My military service is very far in my rear view mirror. I know my story and, more importantly, what it means to me. Since my time in the service, I’ve heard, befriended and in a small fashion been a part of many other veteran’s stories. Men and women who have sacrificed a great deal more while in uniform then I can even imagine, but all experiences I know are reality.
I owe so much to this group of people and I’m lucky to maintain a connection to them. My personal cost did not add up to much and I’m fully aware of how fortunate that is. It’s part of why I never feel any need to be thanked – my time in the military was really good to and for me.
Saying “thank you” feels more right to me. Thank you to all those who have had so much taken from them while serving under the very same colors as I did. I live my life for you and I will continue to do the best I can.
A couple weeks ago, I was part of my very first adventure race. Running, hiking, mountain biking, white water rafting, climbing, zip lining, rappelling… well, you pretty much name it and it was along the way. Even slingshots and blow darts!
Saturday, we started our journey by traveling 22 miles. Sunday morning, we added another 6 miles. What was amazing about this weekend was not the physical journey, for me, it was the incredible personal shift. As physically demanding as the racecourse was, it paled in comparison to the impact my fellow racers have left on me.
Here is the simple truth: I really cannot put into words this experience. I will be here for days writing and never do it justice. There are few things in this world that bring that feeling of change, appreciation, wonder and lifetime linger. If I live another 40 years, there will be no doubt I will speak about, share and reference Adventure TEAM Challenge often.
My life has always been about chasing moments. My life is moved by tangible experience, something I can feel with every sense this body can provide me. That is how I remember, how I change for the better, and how I can share a story, lesson or joke. I have to really feel it.
I spent the weekend camping right next to the Colorado River. During the day I could feel the sun beat down on my back and at night I would shiver, staring at every star so prominent in the cold sky. Surrounded by mountains and the freshest air I’ve felt in ages, the setting was spectacular.
There were ten teams made up of 5 individuals: three able bodied and two disabled, one being in a wheelchair. Disabled is a word that should be removed from the description of the event. These athletes came from all corners of the country with so many different compelling stories, but the one quality everyone had is being able. It was their “disabled” teammates who had the biggest impact on the able-bodied participants and volunteers.
I haven’t spent a lot of time with those who would be considered disabled, but after this weekend, I won’t be able to view the power of the human sprit the same. As exhausted, beaten and cut up as my body was, my mind and heart were being bombarded with inspiration, laughter and new friendships.

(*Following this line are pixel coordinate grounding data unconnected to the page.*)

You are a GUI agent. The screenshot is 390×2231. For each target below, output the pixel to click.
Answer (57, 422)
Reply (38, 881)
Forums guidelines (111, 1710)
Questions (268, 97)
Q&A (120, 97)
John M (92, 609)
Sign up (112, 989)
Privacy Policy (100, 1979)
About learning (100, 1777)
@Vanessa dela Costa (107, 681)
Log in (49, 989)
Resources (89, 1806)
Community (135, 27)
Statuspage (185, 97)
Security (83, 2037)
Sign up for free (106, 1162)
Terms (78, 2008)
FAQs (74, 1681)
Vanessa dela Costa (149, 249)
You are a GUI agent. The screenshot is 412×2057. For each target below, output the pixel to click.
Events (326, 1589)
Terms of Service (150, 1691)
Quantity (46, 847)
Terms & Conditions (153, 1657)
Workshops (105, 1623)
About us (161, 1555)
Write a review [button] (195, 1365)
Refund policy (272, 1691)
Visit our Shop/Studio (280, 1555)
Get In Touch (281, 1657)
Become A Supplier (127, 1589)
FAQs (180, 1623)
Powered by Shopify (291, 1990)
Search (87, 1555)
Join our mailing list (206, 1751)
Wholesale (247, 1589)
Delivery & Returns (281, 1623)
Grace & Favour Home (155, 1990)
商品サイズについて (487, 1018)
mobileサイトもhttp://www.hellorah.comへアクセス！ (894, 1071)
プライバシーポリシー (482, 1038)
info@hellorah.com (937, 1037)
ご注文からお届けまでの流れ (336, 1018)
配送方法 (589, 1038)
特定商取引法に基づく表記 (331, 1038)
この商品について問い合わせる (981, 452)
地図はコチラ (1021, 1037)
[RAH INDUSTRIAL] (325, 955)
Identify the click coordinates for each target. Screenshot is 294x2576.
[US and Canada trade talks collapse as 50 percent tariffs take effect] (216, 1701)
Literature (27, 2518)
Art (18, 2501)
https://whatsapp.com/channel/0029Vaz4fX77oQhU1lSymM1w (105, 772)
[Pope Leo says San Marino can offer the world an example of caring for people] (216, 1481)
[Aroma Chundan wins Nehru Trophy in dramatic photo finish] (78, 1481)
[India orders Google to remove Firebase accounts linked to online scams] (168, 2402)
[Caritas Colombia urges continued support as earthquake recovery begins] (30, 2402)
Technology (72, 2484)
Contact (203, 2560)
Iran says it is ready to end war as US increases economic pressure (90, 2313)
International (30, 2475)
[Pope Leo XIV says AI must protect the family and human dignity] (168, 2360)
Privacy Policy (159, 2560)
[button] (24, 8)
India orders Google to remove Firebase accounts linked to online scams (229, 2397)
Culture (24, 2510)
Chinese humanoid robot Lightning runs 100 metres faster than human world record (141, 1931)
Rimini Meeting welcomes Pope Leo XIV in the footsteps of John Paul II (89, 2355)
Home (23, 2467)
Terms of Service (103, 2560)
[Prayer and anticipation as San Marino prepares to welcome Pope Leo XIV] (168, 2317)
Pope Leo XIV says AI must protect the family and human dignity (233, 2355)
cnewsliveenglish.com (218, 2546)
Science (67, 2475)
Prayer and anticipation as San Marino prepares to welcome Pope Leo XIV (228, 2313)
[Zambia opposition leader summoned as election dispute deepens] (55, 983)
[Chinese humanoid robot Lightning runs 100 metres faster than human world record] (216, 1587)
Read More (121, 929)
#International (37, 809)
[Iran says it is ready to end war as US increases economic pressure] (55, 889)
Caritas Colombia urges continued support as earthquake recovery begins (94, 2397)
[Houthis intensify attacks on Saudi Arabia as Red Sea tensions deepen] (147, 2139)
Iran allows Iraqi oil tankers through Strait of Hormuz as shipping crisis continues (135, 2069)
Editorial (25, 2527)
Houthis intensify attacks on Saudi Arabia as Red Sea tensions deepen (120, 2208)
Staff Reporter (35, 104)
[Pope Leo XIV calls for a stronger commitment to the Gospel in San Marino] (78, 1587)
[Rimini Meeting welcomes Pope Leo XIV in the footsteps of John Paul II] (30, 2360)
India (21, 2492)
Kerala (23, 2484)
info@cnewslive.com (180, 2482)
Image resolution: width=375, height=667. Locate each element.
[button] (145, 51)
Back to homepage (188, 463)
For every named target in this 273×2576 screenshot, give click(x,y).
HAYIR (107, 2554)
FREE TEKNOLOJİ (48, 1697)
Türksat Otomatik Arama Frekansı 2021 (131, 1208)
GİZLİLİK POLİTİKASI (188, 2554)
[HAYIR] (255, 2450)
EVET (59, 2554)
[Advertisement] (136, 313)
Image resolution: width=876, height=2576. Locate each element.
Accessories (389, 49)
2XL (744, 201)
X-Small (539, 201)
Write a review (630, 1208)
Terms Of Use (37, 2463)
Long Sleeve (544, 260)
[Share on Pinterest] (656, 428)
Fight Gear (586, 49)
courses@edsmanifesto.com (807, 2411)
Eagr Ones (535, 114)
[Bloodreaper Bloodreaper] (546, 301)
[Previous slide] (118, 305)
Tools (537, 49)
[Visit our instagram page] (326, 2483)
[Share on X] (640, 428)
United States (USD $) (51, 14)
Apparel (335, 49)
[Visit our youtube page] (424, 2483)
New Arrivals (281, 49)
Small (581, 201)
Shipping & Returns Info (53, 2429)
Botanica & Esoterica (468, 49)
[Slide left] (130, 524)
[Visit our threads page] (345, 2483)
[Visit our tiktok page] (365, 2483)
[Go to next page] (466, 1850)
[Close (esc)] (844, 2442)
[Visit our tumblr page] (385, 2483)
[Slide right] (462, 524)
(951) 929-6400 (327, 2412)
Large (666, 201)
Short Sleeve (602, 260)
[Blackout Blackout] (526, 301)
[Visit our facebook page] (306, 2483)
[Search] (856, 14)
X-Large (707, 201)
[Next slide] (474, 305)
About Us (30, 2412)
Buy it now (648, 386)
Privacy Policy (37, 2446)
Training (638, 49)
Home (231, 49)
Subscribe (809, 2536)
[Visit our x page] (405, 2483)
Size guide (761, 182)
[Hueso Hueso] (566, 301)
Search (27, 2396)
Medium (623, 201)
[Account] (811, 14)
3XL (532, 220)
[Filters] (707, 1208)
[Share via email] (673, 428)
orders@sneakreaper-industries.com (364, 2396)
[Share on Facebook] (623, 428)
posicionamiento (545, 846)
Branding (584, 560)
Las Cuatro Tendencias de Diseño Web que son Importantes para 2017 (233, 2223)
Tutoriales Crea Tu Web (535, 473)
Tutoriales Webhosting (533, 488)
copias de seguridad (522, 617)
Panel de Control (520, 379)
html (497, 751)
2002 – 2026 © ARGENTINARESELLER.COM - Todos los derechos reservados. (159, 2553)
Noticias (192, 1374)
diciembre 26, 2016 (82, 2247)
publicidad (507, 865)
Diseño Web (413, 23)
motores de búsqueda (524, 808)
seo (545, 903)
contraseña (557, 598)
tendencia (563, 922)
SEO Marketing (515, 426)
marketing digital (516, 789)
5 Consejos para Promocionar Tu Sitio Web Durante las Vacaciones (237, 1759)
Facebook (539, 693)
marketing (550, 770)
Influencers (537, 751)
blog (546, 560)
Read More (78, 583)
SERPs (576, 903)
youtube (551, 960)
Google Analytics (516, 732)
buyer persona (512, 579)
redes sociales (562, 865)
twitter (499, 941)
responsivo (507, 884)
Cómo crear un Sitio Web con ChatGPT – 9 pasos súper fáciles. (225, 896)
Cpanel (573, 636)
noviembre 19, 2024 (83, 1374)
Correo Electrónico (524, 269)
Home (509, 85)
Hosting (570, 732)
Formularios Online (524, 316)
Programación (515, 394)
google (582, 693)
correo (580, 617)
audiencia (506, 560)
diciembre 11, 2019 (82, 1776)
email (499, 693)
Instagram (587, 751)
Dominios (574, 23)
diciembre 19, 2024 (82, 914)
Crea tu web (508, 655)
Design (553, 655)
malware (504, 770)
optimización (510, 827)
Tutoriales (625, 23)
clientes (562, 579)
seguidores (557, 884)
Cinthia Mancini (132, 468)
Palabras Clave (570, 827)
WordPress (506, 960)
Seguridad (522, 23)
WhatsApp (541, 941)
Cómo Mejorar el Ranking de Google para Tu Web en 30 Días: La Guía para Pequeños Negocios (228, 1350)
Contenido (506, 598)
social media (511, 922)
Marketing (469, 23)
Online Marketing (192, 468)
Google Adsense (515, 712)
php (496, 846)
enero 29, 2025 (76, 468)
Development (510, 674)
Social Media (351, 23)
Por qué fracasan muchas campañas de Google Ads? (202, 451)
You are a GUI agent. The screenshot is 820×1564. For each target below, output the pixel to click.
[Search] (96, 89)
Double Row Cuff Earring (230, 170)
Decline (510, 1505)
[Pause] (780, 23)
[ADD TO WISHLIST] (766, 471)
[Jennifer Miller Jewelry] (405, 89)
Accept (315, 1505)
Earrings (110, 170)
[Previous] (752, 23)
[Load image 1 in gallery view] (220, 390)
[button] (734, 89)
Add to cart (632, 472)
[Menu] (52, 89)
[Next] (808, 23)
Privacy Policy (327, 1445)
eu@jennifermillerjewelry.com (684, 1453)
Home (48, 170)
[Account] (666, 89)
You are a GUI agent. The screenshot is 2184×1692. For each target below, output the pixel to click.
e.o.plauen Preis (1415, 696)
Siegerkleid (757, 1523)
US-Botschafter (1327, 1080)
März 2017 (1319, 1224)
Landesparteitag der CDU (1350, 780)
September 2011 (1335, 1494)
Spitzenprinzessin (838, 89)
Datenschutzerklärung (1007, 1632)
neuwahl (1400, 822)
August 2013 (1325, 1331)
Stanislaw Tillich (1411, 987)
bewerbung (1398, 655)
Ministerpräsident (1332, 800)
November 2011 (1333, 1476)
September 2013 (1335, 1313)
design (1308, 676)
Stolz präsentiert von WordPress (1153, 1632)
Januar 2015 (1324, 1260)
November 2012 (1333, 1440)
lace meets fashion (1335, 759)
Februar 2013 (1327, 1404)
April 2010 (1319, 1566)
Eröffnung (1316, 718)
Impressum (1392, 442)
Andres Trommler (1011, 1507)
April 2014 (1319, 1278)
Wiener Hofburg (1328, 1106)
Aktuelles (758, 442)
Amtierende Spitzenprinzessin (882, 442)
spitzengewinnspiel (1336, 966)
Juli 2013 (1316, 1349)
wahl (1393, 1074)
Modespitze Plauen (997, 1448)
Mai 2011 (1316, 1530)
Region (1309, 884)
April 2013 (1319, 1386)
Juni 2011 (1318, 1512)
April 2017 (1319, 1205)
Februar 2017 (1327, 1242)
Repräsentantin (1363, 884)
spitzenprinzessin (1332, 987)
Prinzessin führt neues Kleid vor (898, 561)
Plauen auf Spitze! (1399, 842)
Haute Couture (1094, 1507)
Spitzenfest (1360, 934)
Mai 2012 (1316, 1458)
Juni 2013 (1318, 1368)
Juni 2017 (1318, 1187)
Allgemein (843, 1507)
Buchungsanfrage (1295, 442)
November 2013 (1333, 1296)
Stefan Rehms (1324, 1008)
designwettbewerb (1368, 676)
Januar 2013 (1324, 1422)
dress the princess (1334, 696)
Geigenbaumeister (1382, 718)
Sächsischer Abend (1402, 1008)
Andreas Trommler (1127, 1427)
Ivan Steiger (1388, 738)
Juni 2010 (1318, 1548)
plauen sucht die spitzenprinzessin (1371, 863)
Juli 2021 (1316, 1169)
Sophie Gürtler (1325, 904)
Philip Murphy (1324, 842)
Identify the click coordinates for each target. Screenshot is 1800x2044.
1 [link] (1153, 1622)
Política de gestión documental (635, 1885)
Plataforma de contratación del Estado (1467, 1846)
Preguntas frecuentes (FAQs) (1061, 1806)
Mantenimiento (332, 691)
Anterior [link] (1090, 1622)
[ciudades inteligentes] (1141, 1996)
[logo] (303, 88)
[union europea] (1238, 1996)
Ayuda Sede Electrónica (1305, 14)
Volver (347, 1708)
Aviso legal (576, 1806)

My team was made up of four Marines and me. When we were introduced, they said we were all wounded. Pointing at each individually… shot… shot… blown up… then at me… I uttered… emotionally. Solid laugh. I come across people who pretend to be more than the sum of what they are. I live and work in show business so it’s almost a prerequisite. I’m horrible at networking because I hate surface talk. There was no surface talk. These men know exactly who they are, what happened to them, and make no qualms about it. The tip of their pinky finger has been through more fight, pain and recovery than most anyone I know. I often say I get to walk in the shadow of heroes. This weekend I got to team up with them, sweat, bleed, freeze, laugh, eat, sleep, and mostly listen.
Be it the oath I made in my youth or the fact that it’s just where I feel most comfortable, I seem to always gravitate towards people who were in the military. People came from all sorts of backgrounds and lifestyles for this weekend, which was so much more than that. There were no cell phones, Internet or distractions of any kind, just the challenge, the stories, and the individuals fully living a life bigger than themselves. The real stars of the weekend were on the ground. It was the great people that put so much work into making something like Adventure Team Challenge happen and setting up this experience full of moments that change your life forever.